DOCUMENT SOURCE:
= = = = = = =

Intervention de Christian Redon-Sarrazy

Réunion du 3 février 2022 à 14h30
Évaluation de l'opportunité et de l'efficacité des aides versées au titre du plan de relance dans le cadre de la crise sanitaire — Débat organisé à la demande du groupe socialiste écologiste et républicain

Photo de Christian Redon-SarrazyChristian Redon-Sarrazy :

Les conséquences de la crise que nous traversons seront comparables à celles des chocs pétroliers de 1973 et de 1979. Quelle est la vision le Gouvernement ? En a-t-il seulement une ?

Troisièmement, la filière industrielle connaît toujours d’importantes difficultés de recrutement : 80 000 postes seraient à pourvoir et 44 % des entreprises déclarent peiner à trouver des employés. Bien que les embauches aient repris, le contexte reste tendu et pourrait contraindre encore la reprise. Quelle politique de revalorisation salariale entendez-vous impulser ? Comment allez-vous procéder ?

À ces défis, le Gouvernement répond par un retour à l’ordinaire, comme si la reprise était acquise.

Pas de budgets supplémentaires, en 2022, pour mettre en œuvre les contrats de filière, alors que ceux-ci ont un rôle clé à jouer !

Pas d’abondement ni de pérennisation des actions du plan de relance qui ont fait leurs preuves et répondent, même hors crise, à de vraies défaillances de marché !

Pas de crédits nouveaux non plus pour financer les actions menées au niveau territorial !

Je ne relève, par ailleurs, aucune politique prévisionnelle cohérente et concrète en matière de gestion de l’emploi et de reconversion des personnels, alors que les mutations sectorielles liées à la transition écologique entraînent des bouleversements profonds et des destructions de postes.

= = = = = = =

DONNÉES FOURNIES:
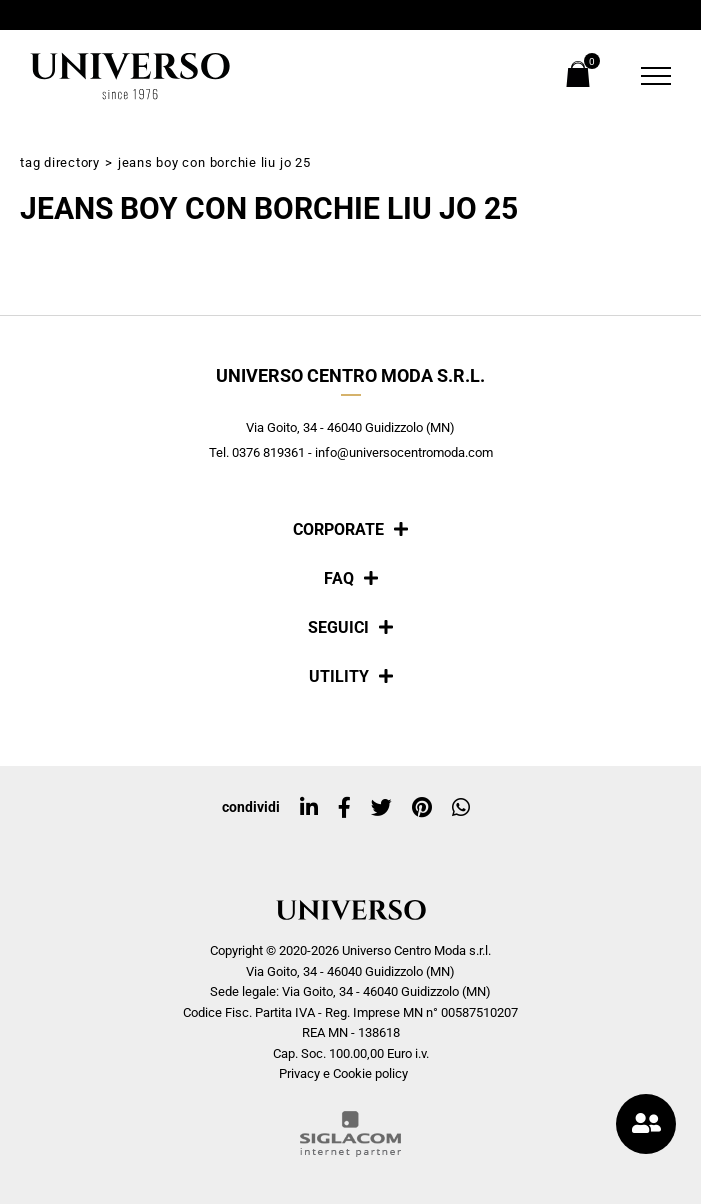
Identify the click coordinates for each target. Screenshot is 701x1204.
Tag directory (60, 162)
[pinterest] (422, 808)
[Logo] (130, 76)
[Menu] (643, 76)
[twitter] (381, 808)
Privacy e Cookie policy (343, 1073)
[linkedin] (309, 808)
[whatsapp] (461, 808)
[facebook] (344, 808)
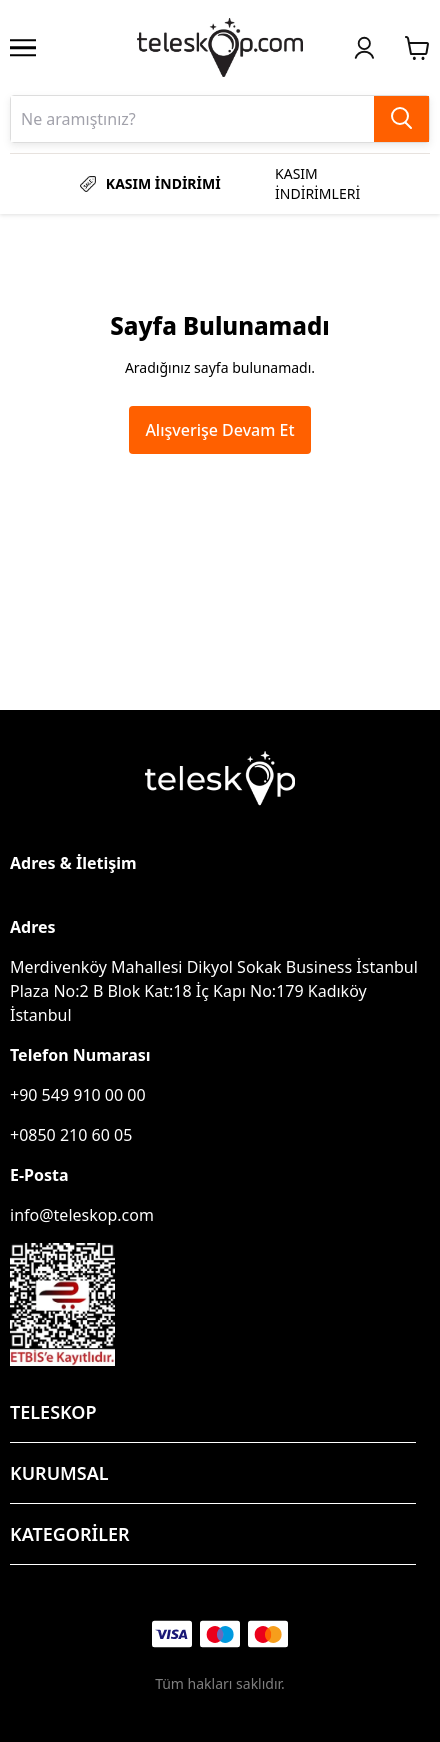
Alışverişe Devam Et (219, 430)
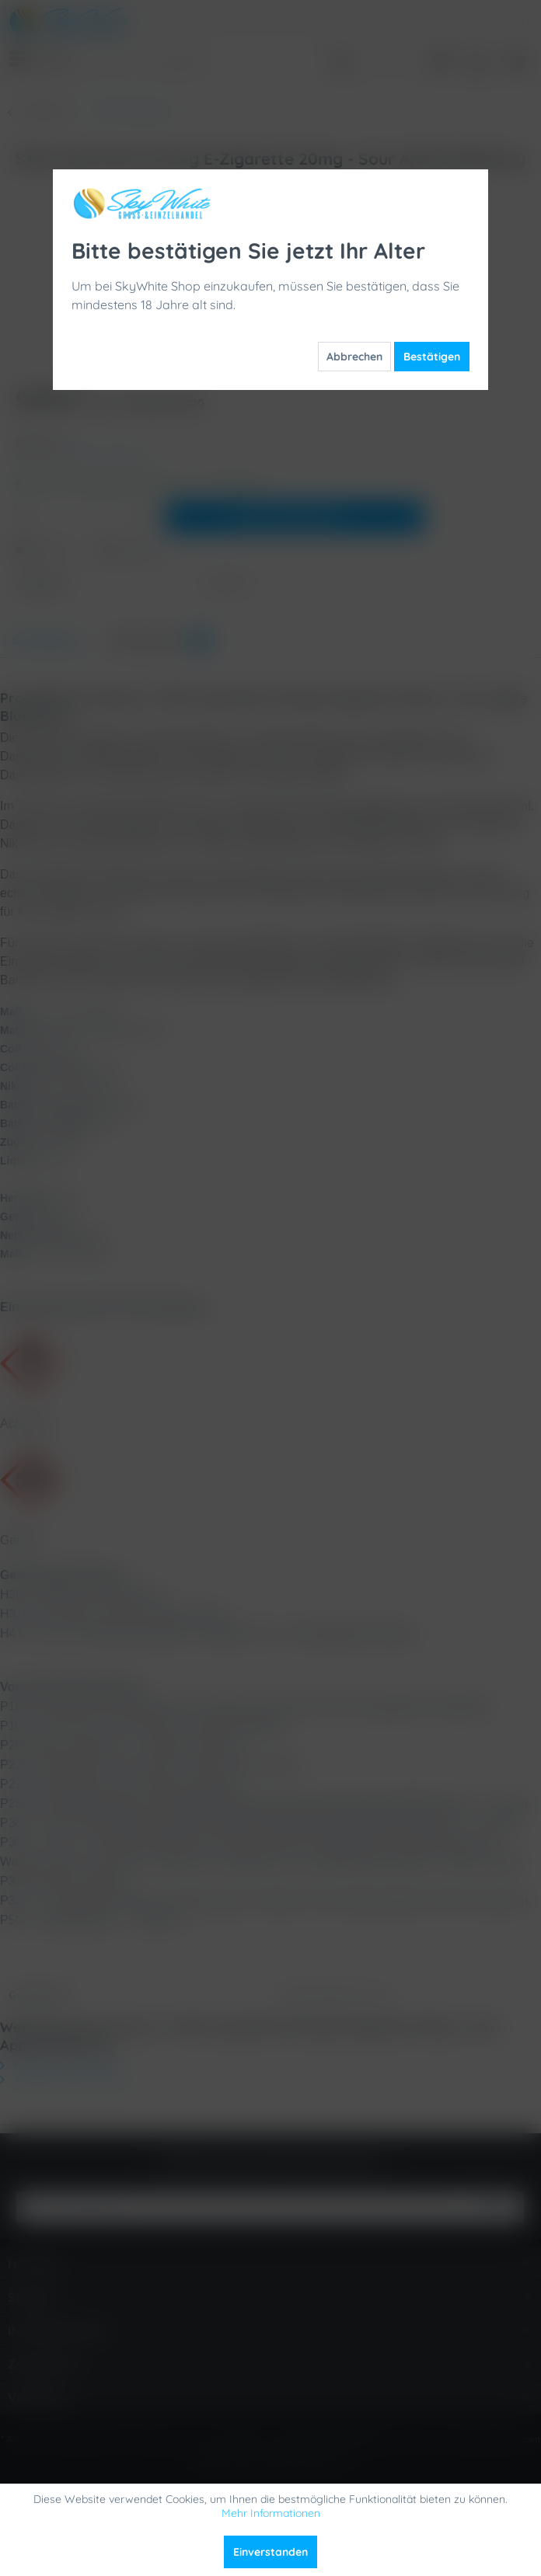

= = = = = = =

L'EXERCICE:
Recopiez mot pour mot le passage de l'intervention sur le plan de relance qui va de « Pas de budgets » jusqu'à « destructions de postes. » inclus.

CORRIGÉ:
Pas de budgets supplémentaires, en 2022, pour mettre en œuvre les contrats de filière, alors que ceux-ci ont un rôle clé à jouer !

Pas d’abondement ni de pérennisation des actions du plan de relance qui ont fait leurs preuves et répondent, même hors crise, à de vraies défaillances de marché !

Pas de crédits nouveaux non plus pour financer les actions menées au niveau territorial !

Je ne relève, par ailleurs, aucune politique prévisionnelle cohérente et concrète en matière de gestion de l’emploi et de reconversion des personnels, alors que les mutations sectorielles liées à la transition écologique entraînent des bouleversements profonds et des destructions de postes.